Christian social justice is not separate from personal holiness nor vice versa. In fact, they’re really not in opposition to one another despite what various “culture warriors” want you to think. However, both of them are only Christian when they flow from the Gospel.
Christopher makes mention of the Benedictine tradition. Now, when I think and say “Benedictine”, I often conjure up in my head a kind of idealized Benedictine spirit that I believe existed in ninth century Europe as mediated through my experience with Benedictine teachers I’ve had and monasteries I’ve visited.
But there are other very real and important parts of the Benedictine tradition that I would do well to remember.
The monastic house of Cluny, founded in 909 was by the end of the 11th century to become the head of a sprawling family of houses throughout the Continent and in England as well. At its founding it was devoted to a strict interpretation of the Rule. As time went on, things changed… Because of its later years, the name of Cluny is now associated with liturgical excess. A reading of its customaries reveals that the monks were actively in choir over eight hours a day. Now—liturgy is good; but that doesn’t mean that more liturgy is better. Rather, Cluny lost the balance of the Rule that demanded physical labor and study in addition to hours in the choir. Many scholar of the period regard the use of lay brethren as a kind of second-class citizen to do the physical work as a sign of the decay that eventually led to Cluny’s collapse.
What came in its stead was the Cistercian revolution. More ascetical, less liturgical (by comparison—still far more liturgical than anything most of us have ever known) The Cistercians re-emphasized the principle of balance. They did not jettison the old. Indeed, the use of silence outside the choir was a central feature of Cluniac spirituality retained and heightened by the Cistercian reformers. Fundamentally as an act of Reformation, it was an act of Recalibration.
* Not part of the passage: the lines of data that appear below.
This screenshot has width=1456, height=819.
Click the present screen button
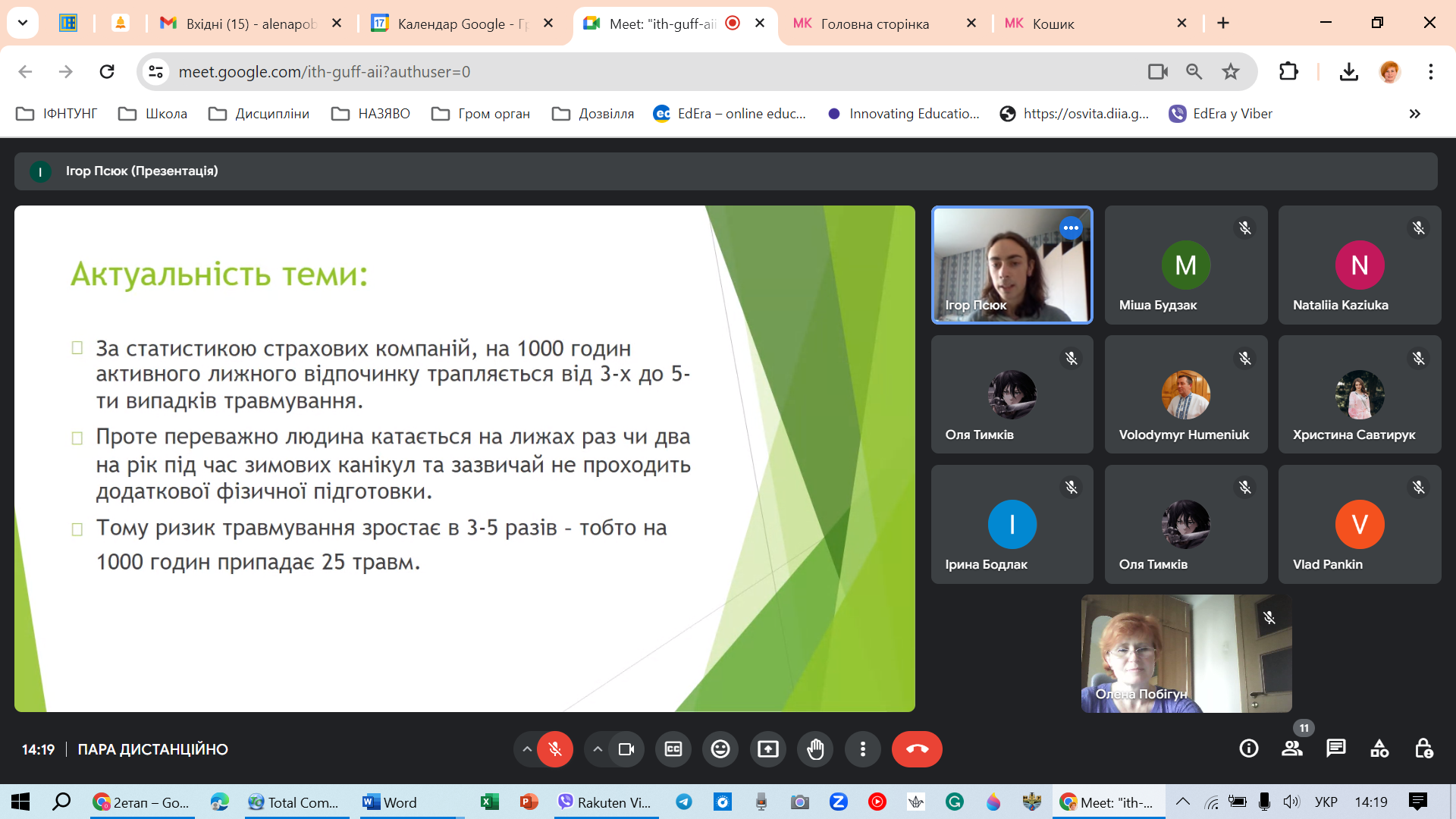point(768,749)
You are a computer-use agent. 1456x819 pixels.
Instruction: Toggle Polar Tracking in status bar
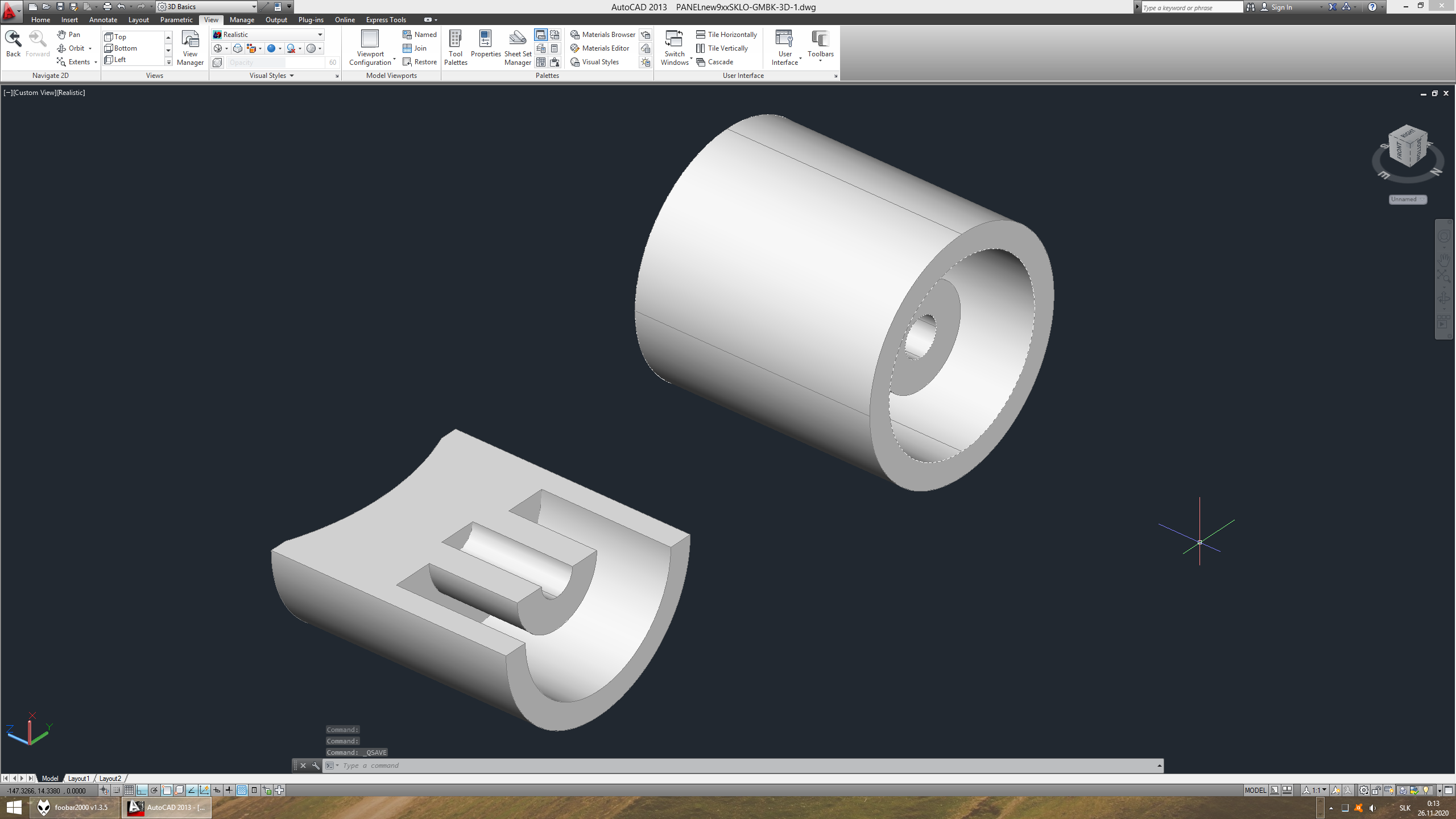point(154,790)
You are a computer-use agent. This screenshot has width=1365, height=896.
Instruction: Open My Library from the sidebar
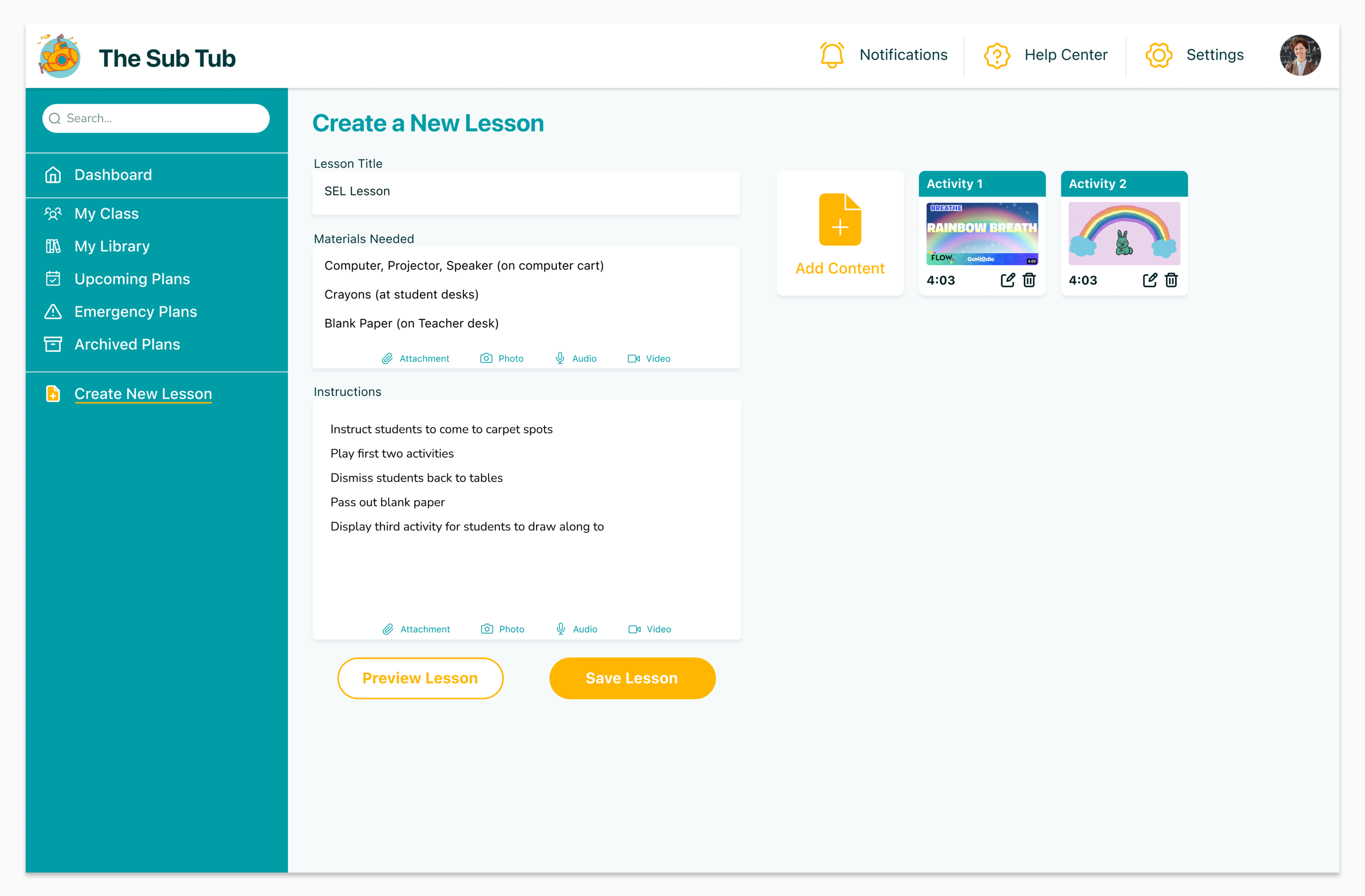[x=112, y=246]
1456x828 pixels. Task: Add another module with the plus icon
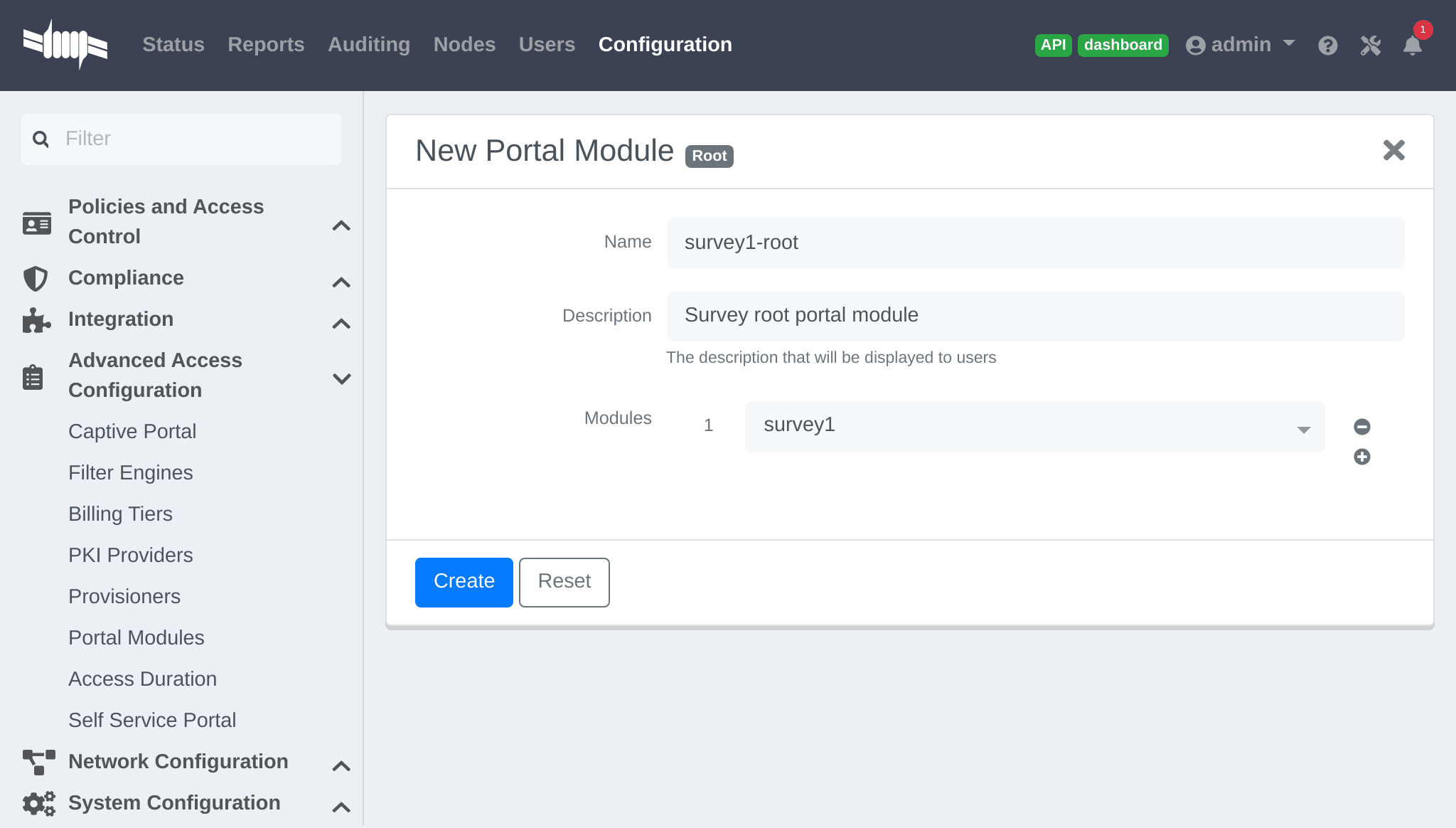click(x=1361, y=457)
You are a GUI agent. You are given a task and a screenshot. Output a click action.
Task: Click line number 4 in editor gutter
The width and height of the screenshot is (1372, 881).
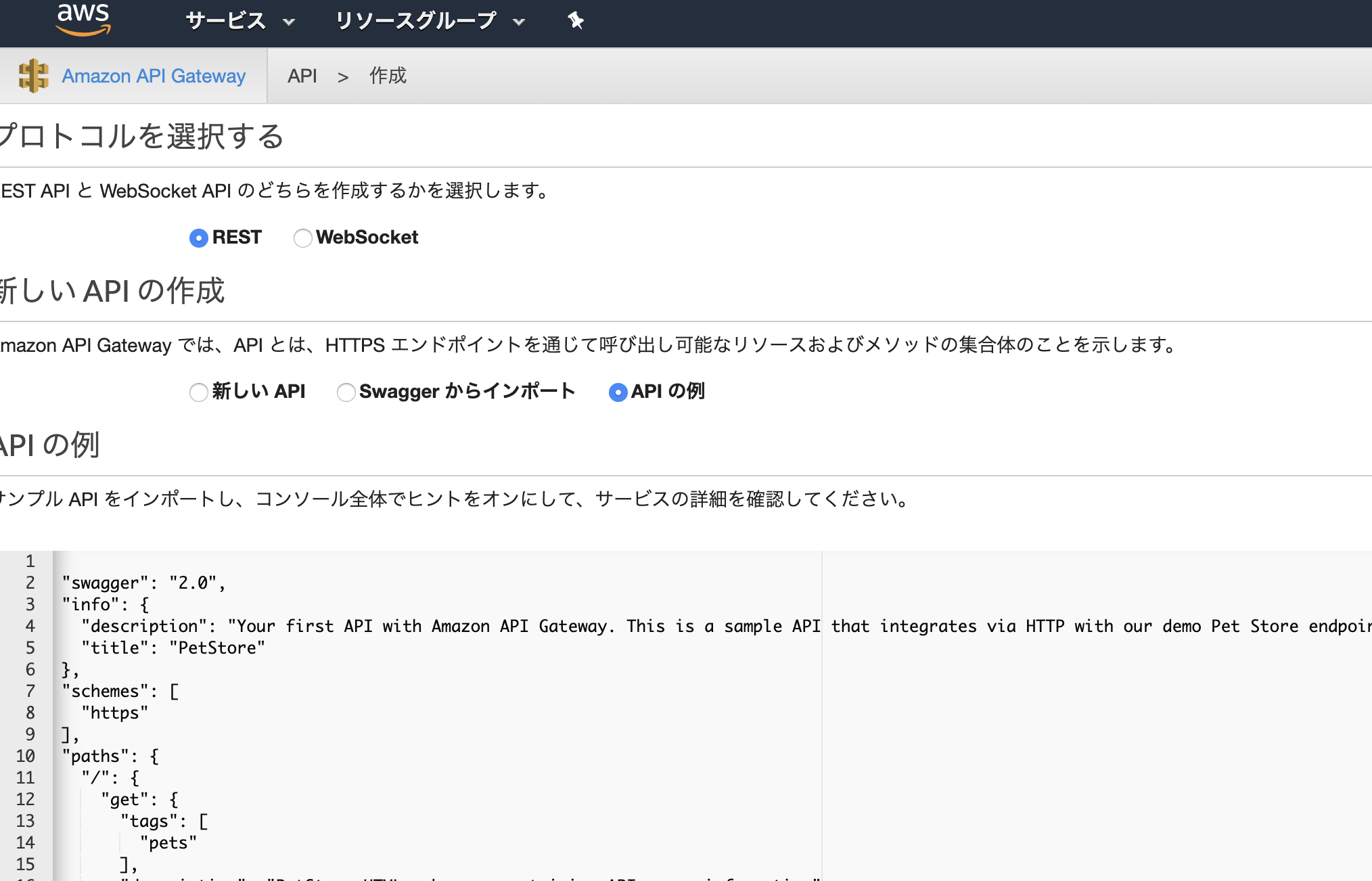pos(30,626)
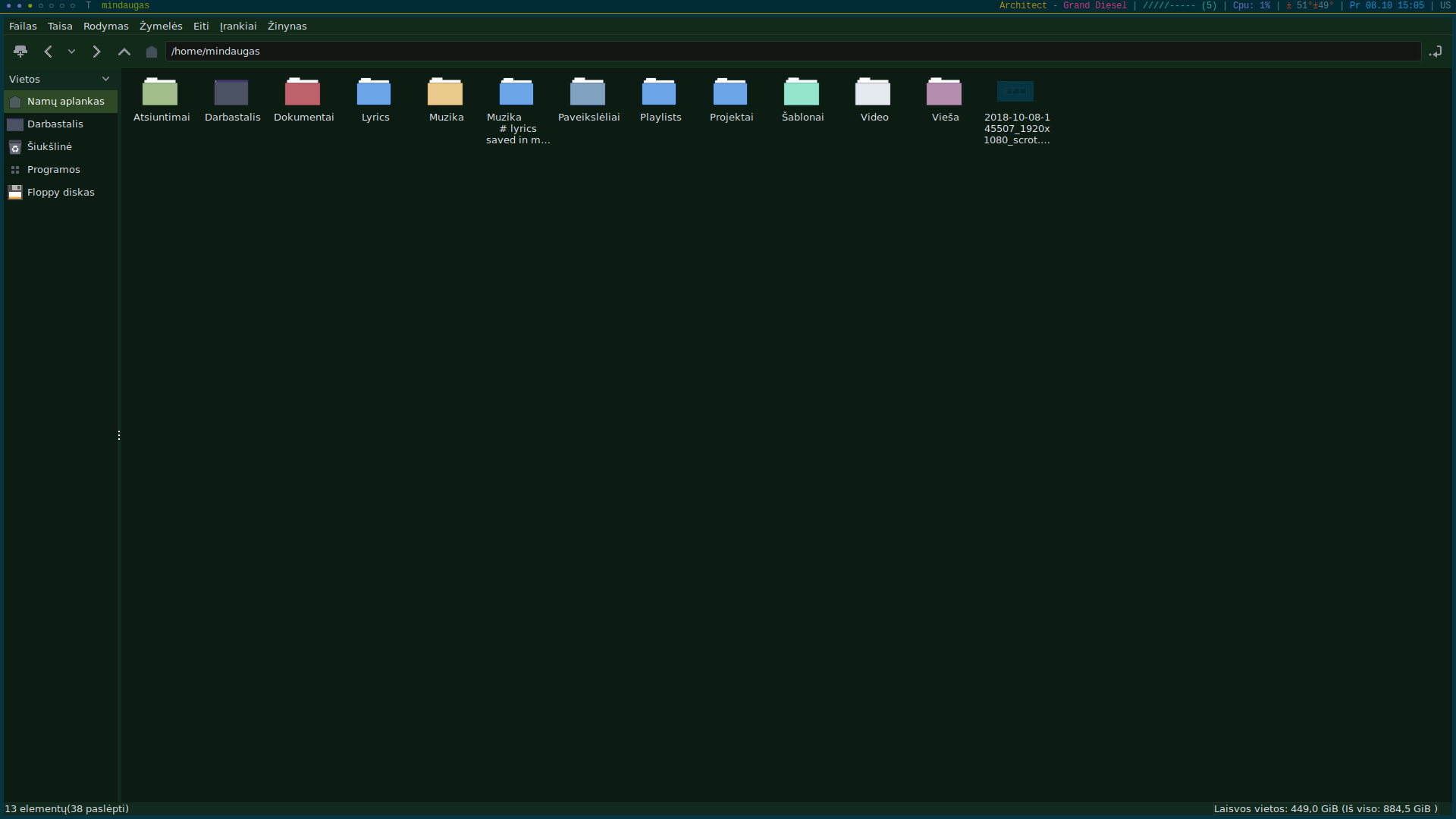Select Floppy diskas in places list
Image resolution: width=1456 pixels, height=819 pixels.
[x=61, y=192]
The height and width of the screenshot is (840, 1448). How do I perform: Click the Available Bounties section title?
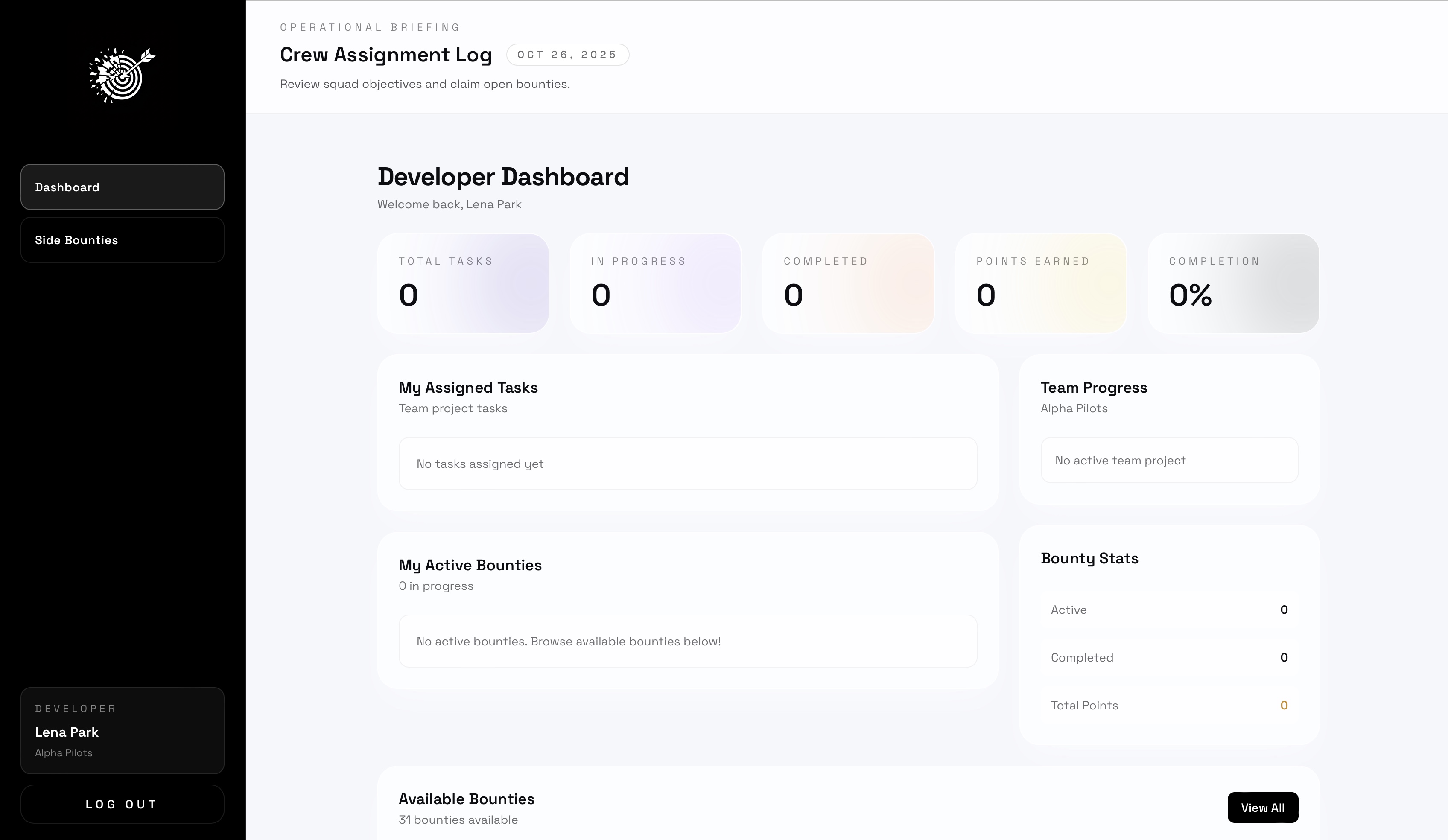pos(466,799)
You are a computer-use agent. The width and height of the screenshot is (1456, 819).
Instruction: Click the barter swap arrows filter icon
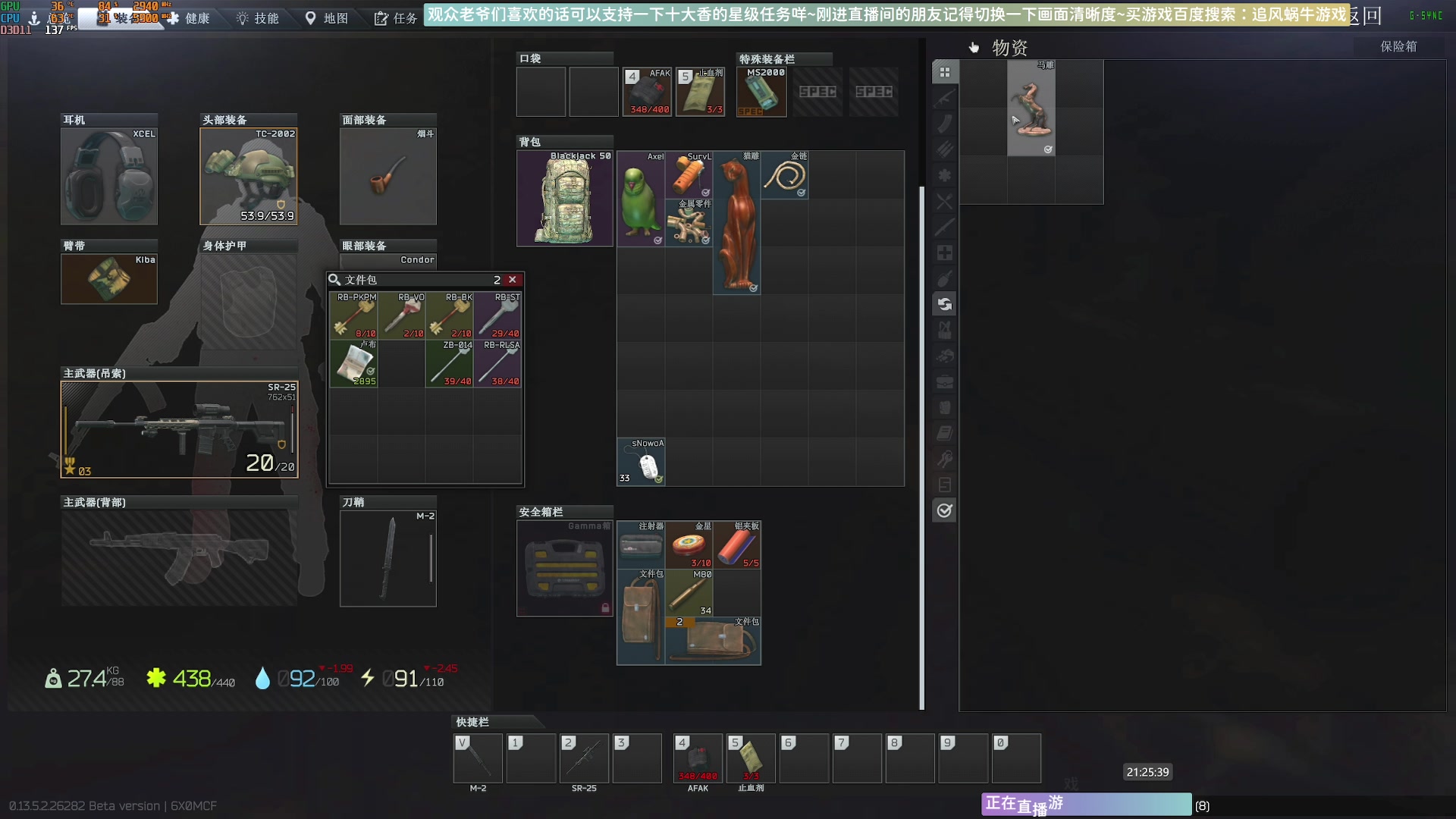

While I make no secret of my love of Cluny and its liturgies even when they tend to excess, the Cistercians proved themselves a necessary and important part of the Benedictine tradition. And, in their in their path of Recalibration it would suit us now to walk.
We face different challenges, of course. And yet—the balance of the liturgical life, the intellectual life, and the active life still, I believe, burns at the heart of the Anglican way. We would do well to recalibrate.